Instructions for the task: Could you transcribe each entry below exactly, minus the images?

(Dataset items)
>>
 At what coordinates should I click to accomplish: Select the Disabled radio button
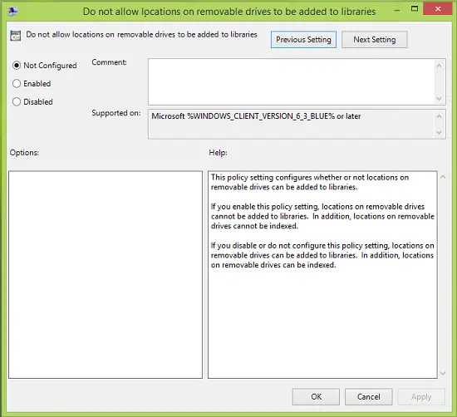17,101
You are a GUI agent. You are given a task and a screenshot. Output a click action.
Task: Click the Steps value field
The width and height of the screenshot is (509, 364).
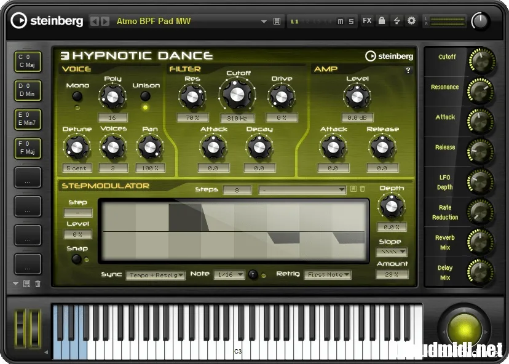(x=237, y=190)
<<
Your solution:
 At what coordinates should I click to accomplish: Select the Disabled radio button
17,101
You are a GUI agent. You are given a task and a screenshot. Output a click action.
Task: Click the Steps value field
The width and height of the screenshot is (509, 364).
(x=237, y=190)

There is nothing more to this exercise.